La cinta animada de los hermanos Ambriz irrumpe en cines con 13.3 millones de pesos recaudados y 190 mil espectadores en su debut. Esta primera producción nacional en stop motion fusiona terror fantástico y metáforas de censura del siglo XIX. El estreno consolida el universo de Frankelda, impulsado por mentores como Guillermo del Toro.
Los directores Arturo y Roy Ambriz, fundadores de Cinema Fantasma desde 2011, construyen en «Soy Frankelda» un relato sobre la escritora que enfrenta restricciones sociales mediante su imaginación. La obra, estrenada el 23 de octubre en salas mexicanas, emplea marionetas y sets manuales para evocar grabados de Gustav Doré y la esencia quijotesca. Su narrativa explora la perseverancia creativa ante el miedo, con monstruos como reflejos internos de la humanidad.

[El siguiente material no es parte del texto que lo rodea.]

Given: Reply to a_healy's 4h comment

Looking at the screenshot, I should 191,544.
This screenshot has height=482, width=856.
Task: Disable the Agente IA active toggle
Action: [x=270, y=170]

La Cineteca Nacional exhibe «Frankelda: creación y pesadillas», donde marionetas y escenografías originales atraen multitudes y agotan funciones junto a «Frankenstein» de Del Toro. Críticos elogian la técnica innovadora, pese a ambiciones excesivas en secuencias musicales, y destacan su llamado al apoyo al cine independiente. Los Ambriz posicionan la cinta como hito en la oleada animada mexicana, pese a crisis globales en la industria.